嫌いな理由は色々あるが、何よりまず、あの色だ。
何とも形容しがたい、べっとりとくすんだ色。
そして、表面に滲んだ不規則なラメ色の筋。
その狂ったコントラストは、人を不快にさせるためとしか思えない。

臭いも酷いものだった。
幼い頃に一度だけ、捕らえられた詩人の檻に近づいたことがある。
当時は詩人も少なかったし、物珍しさも手伝って見物に行ったのだが
檻に近づき、その臭いを嗅いだだけで引き返したくなった。
性根の腐敗臭というものを嗅いだのは、後にも先にもその時だけだ。
今思えば、あの時の詩人は崩壊直前だったのだろうけれど
幼い私の鼻腔に刻み付けられた悪臭は、それ以後、詩人を忌避するに十分だった。

今夜もマンションの駐車場で詩人の群れが集っている。
口々に、繋がらない言葉を吐き出しながら
お互いを罵り、褒め称え、また自暴自棄になっている。
奴らと来たら、普段はボソボソと抑揚の無い声で喋るくせに
いざ、言葉を紡ぎ出すと、随分と朗々たる音を垂れ流す。
互いに声を確認しあい、時には共鳴させ
常軌を逸した不協和音で、私の神経を逆撫でするのだ。

奴らのきちがいじみた品評会は夜通し行われる。
私の睡眠時間は、どんどん削られ
今日などは、どんよりとしたまどろみの中で過ぎていった。
そうして今夜も、奴らは。

「藤田さん、お出掛けですか?」
「ええ、ちょっと眠れないので」
「駐車場の方、詩人がたくさん居ますよ。

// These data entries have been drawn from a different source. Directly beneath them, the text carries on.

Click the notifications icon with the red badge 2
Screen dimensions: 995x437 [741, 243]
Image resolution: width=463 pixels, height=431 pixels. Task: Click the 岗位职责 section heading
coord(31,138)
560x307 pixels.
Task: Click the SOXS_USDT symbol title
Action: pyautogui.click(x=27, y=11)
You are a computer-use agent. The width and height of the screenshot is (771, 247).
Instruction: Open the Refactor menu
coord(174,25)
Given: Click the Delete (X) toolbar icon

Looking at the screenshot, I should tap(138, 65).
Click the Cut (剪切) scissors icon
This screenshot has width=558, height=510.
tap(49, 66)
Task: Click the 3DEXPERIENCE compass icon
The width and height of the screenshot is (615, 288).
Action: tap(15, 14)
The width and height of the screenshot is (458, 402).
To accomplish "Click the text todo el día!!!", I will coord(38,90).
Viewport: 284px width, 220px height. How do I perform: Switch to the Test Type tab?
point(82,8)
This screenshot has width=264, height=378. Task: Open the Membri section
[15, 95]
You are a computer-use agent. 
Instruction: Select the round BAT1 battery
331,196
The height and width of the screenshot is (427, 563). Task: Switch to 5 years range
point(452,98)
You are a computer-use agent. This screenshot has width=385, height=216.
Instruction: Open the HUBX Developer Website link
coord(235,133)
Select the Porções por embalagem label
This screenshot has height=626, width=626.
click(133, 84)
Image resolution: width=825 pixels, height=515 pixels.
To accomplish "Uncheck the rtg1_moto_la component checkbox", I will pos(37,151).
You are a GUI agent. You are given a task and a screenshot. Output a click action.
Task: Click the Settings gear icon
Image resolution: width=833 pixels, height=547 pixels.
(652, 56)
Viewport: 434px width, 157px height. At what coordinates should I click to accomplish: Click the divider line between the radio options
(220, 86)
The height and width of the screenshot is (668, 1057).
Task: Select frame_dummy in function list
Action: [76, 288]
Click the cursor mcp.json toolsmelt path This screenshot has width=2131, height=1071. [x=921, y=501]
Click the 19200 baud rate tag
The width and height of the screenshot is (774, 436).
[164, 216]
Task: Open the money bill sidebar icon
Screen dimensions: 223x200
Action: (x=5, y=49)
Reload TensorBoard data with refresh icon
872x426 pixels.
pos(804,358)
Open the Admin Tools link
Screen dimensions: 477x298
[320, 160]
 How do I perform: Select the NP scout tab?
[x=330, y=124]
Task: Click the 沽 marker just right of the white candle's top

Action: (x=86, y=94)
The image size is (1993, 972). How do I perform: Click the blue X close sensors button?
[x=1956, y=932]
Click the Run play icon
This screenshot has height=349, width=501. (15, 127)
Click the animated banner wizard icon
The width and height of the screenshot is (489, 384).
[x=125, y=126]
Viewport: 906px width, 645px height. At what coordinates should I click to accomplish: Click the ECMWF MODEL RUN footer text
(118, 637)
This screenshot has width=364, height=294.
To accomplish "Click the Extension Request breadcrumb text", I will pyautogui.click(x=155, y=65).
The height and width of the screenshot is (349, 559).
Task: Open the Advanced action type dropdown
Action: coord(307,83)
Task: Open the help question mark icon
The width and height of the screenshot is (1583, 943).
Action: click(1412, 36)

気を付けて」
「はい」

外に出た私は、まっすぐに焼却炉の方へ歩き
その傍らに放置されている火掻き棒を拾い上げると
踵を返して駐車場へと向かった。
マンションのさほど広い訳でもない駐車場には
停まっている台数以上の詩人がいた。

悪寒と憤りが縞模様になって背中を這い上がる。

私は火掻き棒を握り締めると、声にならない叫びを上げて
詩人の群れへ飛び込み、盲目滅法に棒を振り回した。

ところが、詩人たちは驚くべき身軽さで棒をかわし
次々と私の腕を、足を、体を、首を、掴む。
私はそのまま地面に押し付けられ
詩人たちの白目の無い瞳で、雁字搦めにされる。
視界が、端の方から、徐々に黒ずんで行き。
記憶が、感情が、私の預かり知らぬところへ退避され。